Will it transform esm import syntax into require statements?

I'd prefer it break existing code to enforce correctness

by throw156754228on 7/25/24, 6:01 AM

I see it just strips the typings. So if I attach the debugger I'm still going to see javascript right?

by zaphod420on 7/25/24, 12:57 PM

I would rather raw dog JavaScript than write Typescript. Typescript is an abomination.

by umvion 7/25/24, 2:27 PM

Side note, but IMO Typescript is too complicated. They should have stuck to a reasonably simple type system but now I see projects with incomprehensible and frankly unmaintainable typescript consisting of extremely complex generics, type conditionals, and type constraints. Basically if you aren't careful you'll find your project metaprogramming in typescript's turing complete meta language...

by brundolfon 7/25/24, 4:04 PM

I feel like Deno and Bun have lit a fire under the Node team to finally modernize things people have been desperately wanting for years. Great to see!

by storafridon 7/25/24, 5:25 AM

I have mixed feelings about this. While I do use TS with Node.js today and absolutely like the concept, its type system is still far from something mature and stable like C#. We keep running into ceilings (EDIT: lack of completeness/depth, not lack of complexity) all the time, and TypeScript questions on Stack Overflow is basically a library of workarounds. Mostly bad ones. So if I worked on Node.js I would prefer it to evolve more before actually marrying and having kids with it. But at the same time, I like the direction Node.js is taking.

by olalondeon 7/25/24, 6:25 PM

It just took 3 weeks to merge this? Seems really fast by Node.js standards. I assume it was discussed before the PR was opened?

by DrMiaowon 7/25/24, 10:00 AM

Without some kind of transformation on `enum` isn't this mostly useless? `enum` is heavily used in many TypeScript code-bases.

by zelphirkalton 7/25/24, 1:46 PM

If this means, that one day I don't need to use a bundler any longer to make a website using TypeScript, I am all for it.

by hpeteron 7/26/24, 5:11 AM

So, how much slower is it than running js?

by rgloveron 7/25/24, 5:26 AM

Didn't expect types to come to JavaScript like this (native or without a separate compiler), but I love the idea.

by rendallon 7/26/24, 4:02 PM

Love this. Next on my wish list road map is tail end recursion

by tracker1on 7/25/24, 3:07 PM

Nice to see this, and important to stay closer to parity with Deno and Bun.

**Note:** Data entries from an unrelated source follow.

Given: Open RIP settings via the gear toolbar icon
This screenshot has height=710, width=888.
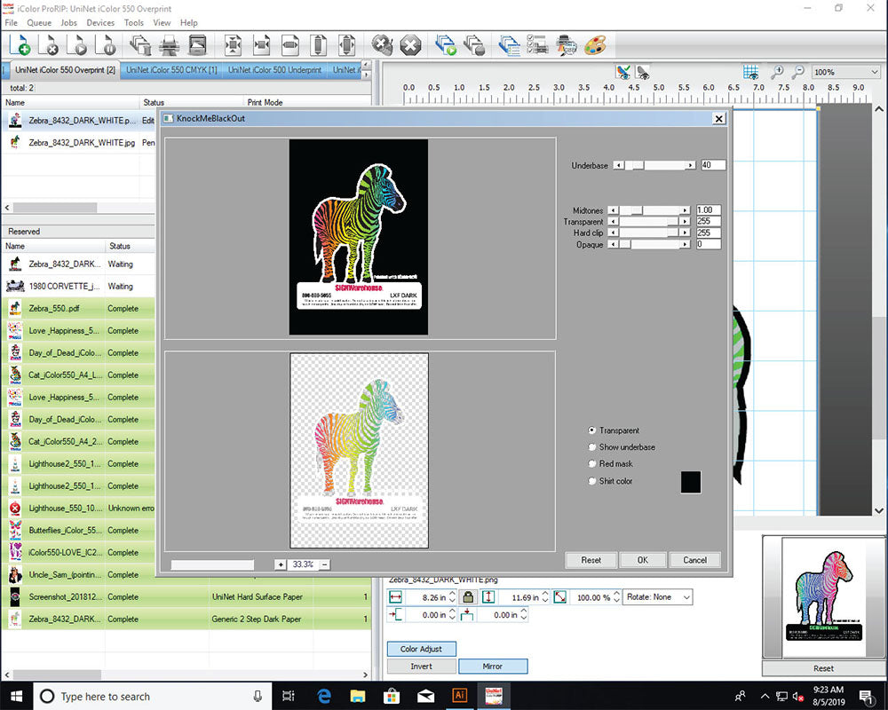Looking at the screenshot, I should 383,44.
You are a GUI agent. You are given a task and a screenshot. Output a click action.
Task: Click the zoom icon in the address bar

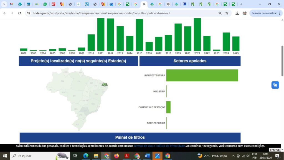220,13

by jdeatonon 7/25/24, 2:54 PM

Isn't the whole idea of TS that you just convert to JS to run it

by sgammonon 7/25/24, 6:35 AM

Really glad to see this

by winridon 7/25/24, 4:00 PM

anyone know, for example where this is already done with Bun, how this impacts startup times with large applications?

by dangoodmanUTon 7/25/24, 7:07 PM

NodeJS is the ChatGPT of JS.

Eventuall they add the feature something else has, and then everyone uses it again instead of the other thing.

by CodeComposton 7/25/24, 5:27 AM

Ok that's cool, but how about adding native support to browsers?

by RadixDLTon 7/25/24, 5:43 PM

Oh, great, people love JavaScript. What a shock.

by low_tech_punkon 7/25/24, 7:13 PM

Is there a slippery slope? Node -> Browser

by just-tomon 7/25/24, 4:23 AM

Nice, but without support for Enums, for me it's mostly useless.